DESCRIPTION OF PREFERRED EXEMPLARY EMBODIMENTS

FIG. 1, Center, shows the method according to the disclosure for detecting a rotational direction error, for example a 180° error, of an electrically operated pump motor in a hydraulic system.

In a special system such as a hydraulic pump, the rotational direction is always the same; the pump's electric motor is fixed in the direction of rotation. The resulting pressure is directed to specific consumers via valves.

The observation of the rotational direction can thus be evaluated as a trigger for the detection of a spontaneous, improbable change in the orientation of the hydraulic pump system. The rotational direction is determined with sensorless control and is often evaluated in the higher-level rotational speed controller.

The situation is similar with a rotor of a hybrid traction electric motor, for example of a P1 hybrid vehicle, which is connected in a rotationally fixed manner to an internal combustion engine by means of a shaft.
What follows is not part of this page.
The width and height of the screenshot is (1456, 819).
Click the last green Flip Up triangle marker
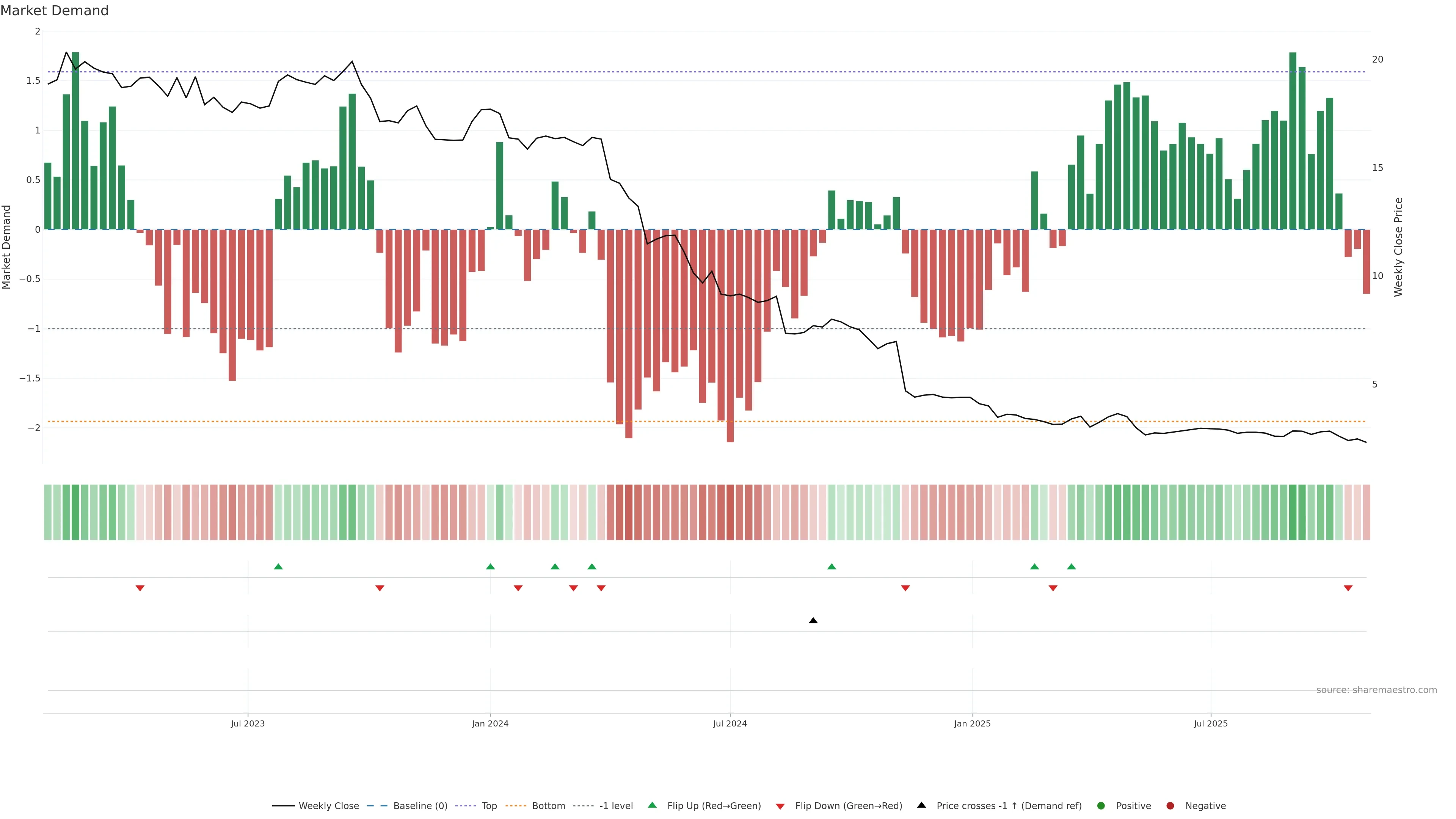tap(1071, 566)
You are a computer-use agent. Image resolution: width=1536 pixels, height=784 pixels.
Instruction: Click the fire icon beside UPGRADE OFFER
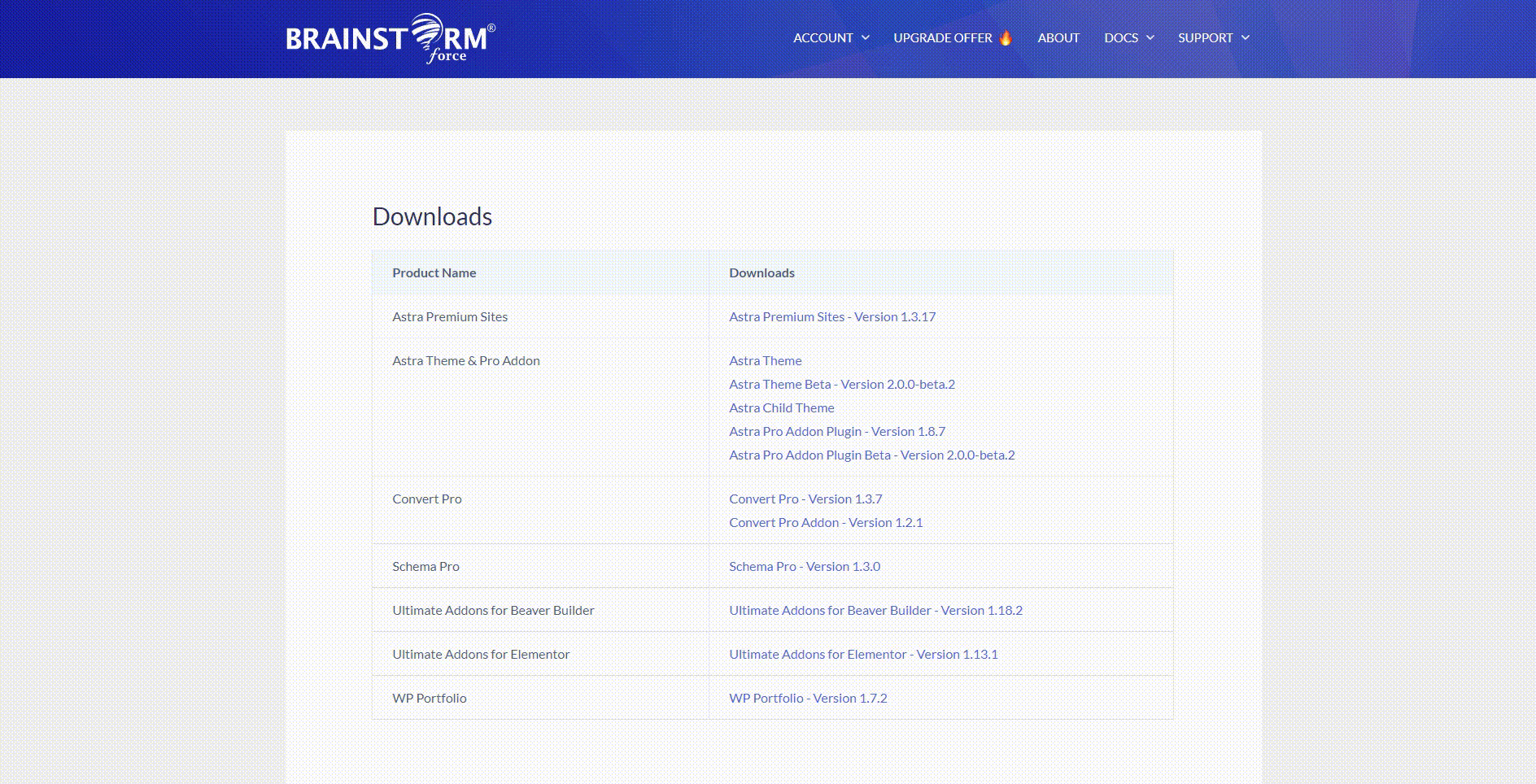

If the traction electric motor were to start to move the combustion engine from a standstill in the wrong rotational direction, this would be detected by a monitoring routine to protect the combustion engine and, as a protective measure, at least the traction electric motor would be stopped.

However, these monitoring routines would only respond later than the method according to the disclosure, so the electric motor is stopped by the measures of the method according to the disclosure.

Two Cases Can Occur

• • When the electric motor starts to rotate, the electric motor, which is actually speed-stable, still unintentionally rotates in the wrong direction. In this case, the electric motor comes to a standstill even before the software strategy for detecting the wrong direction of rotation, as devised in the disclosure, can carry out an evaluation, because monitoring routines to protect the system, which is inherently resistant to the direction of rotation, register this and at least stop the electric motor. If these monitoring routines are too slow or have failed, the electric motor is stopped by the measures of the method according to the disclosure. The rotational speed is therefore still low at this point and there will also be little pressure in the system.
  • A second case would be that the electric motor is still rotating in the right direction at a certain point in time. However, a short-term special situation (active short circuit, open terminals or anisotropy problem) can lead to an incorrect rotational direction being suddenly detected when the device is switched on again or spontaneously. However, the motor itself still rotates in the original, correct direction. In this case, it is important that the detection according to the disclosure takes place so quickly that the superimposed rotational speed controller has not yet made any major control interventions. According to the disclosure, the wrong rotational direction should be detected before the motor can reverse and a viable countermeasure, e.g., an active short circuit, should be initiated. Another measure would be to quickly close valves in the consumption path in order to keep the pressure in the hydraulic system for as long as possible.

FIG. 1 shows a situation where the electric motor is started from a standstill in a sensorless or controlled manner. It is clearly visible that the rotational speed is negative, although this may only be positive for the electric motor to behave correctly in the system. After the detection phase, a countermeasure can be initiated.

FIG. 1 shows angles of the sensorless method according to the disclosure and a speed direction sensor. In a real sensorless system, this would not be possible because there is neither a transmitter nor a sensor that receives the signals from the transmitter.

After a very short time, the error can be detected by evaluating the rotational speed signal and the malfunction can be reported to the higher-level software.